After reading each vignette, participants answered the same strategy selection item as in previous studies and were asked about the moral goodness of the commitment: “To what extent is this a morally good commitment?” Participants rated moral goodness using a 100-pt. scale anchored at the midpoint (0 = Not really a moral commitment, 50 = Somewhat morally good, 100 = Very morally good). To measure perceived motivation, participants also completed a modified version of the Situational Motivations Scale (SIMS; Guay et al., 2000). The SIMS is a 16-item measure with four 4-item subscales measuring intrinsic motivation, identified motivation, external motivation, and amotivational tendencies. Because participants were attributing motivation rather than self-reporting it, items were adapted to a third-personal perspective. Participants responded with a 9-pt. scale to each item (1 = Not at all because of this reason, 5 = Unsure, 9 = Completely because of this reason; anchored at midpoint). The full scale is summarized in the Supplementary Materials (§3). Identified regulation items are as follows: They are doing it for their own good; They think the activity is good for them; They are making a personal choice; They believe the activity is important for them.

Participants also rated temptation strength using the same scale from Experiments 1 and 2. Participants saw one vignette at a time and could not see the next vignette until they answered all questions related to the presented vignette.

Results

Table 3 summarizes strategy selections.

Table 3 Counts for strategy selection across vignette in Experiment 3

Per our preregistered analyses, a mixed-effects logistic regression model was fitted to predict strategy selection. Perceived morality of commitment and vignette were coded as fixed effects, and participants were coded as random effects. “Smoke” was the reference level for vignette and the model predicted the odds of selecting Focus strategies. Table 4 summarizes fixed and random effects for the model.

_____

**Job**. Reproduce the passage above on the Experiment 3 methods and results word for word, from its first sentence to its last.

**Recorded data**.
_____

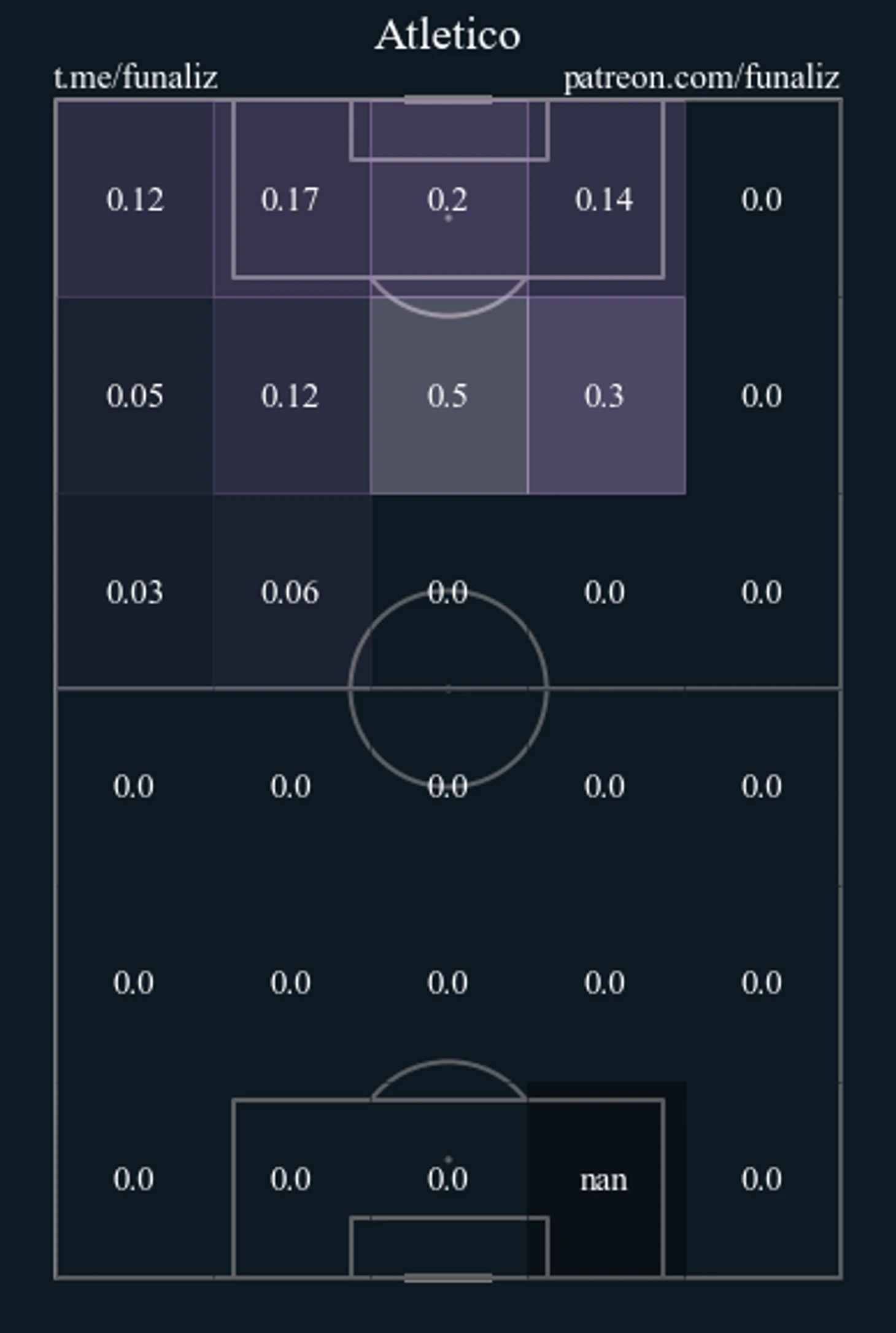Click the 0.2 penalty box cell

_____

**Written answer**.
After reading each vignette, participants answered the same strategy selection item as in previous studies and were asked about the moral goodness of the commitment: “To what extent is this a morally good commitment?” Participants rated moral goodness using a 100-pt. scale anchored at the midpoint (0 = Not really a moral commitment, 50 = Somewhat morally good, 100 = Very morally good). To measure perceived motivation, participants also completed a modified version of the Situational Motivations Scale (SIMS; Guay et al., 2000). The SIMS is a 16-item measure with four 4-item subscales measuring intrinsic motivation, identified motivation, external motivation, and amotivational tendencies. Because participants were attributing motivation rather than self-reporting it, items were adapted to a third-personal perspective. Participants responded with a 9-pt. scale to each item (1 = Not at all because of this reason, 5 = Unsure, 9 = Completely because of this reason; anchored at midpoint). The full scale is summarized in the Supplementary Materials (§3). Identified regulation items are as follows: They are doing it for their own good; They think the activity is good for them; They are making a personal choice; They believe the activity is important for them.

Participants also rated temptation strength using the same scale from Experiments 1 and 2. Participants saw one vignette at a time and could not see the next vignette until they answered all questions related to the presented vignette.

Results

Table 3 summarizes strategy selections.

Table 3 Counts for strategy selection across vignette in Experiment 3

Per our preregistered analyses, a mixed-effects logistic regression model was fitted to predict strategy selection. Perceived morality of commitment and vignette were coded as fixed effects, and participants were coded as random effects. “Smoke” was the reference level for vignette and the model predicted the odds of selecting Focus strategies. Table 4 summarizes fixed and random effects for the model.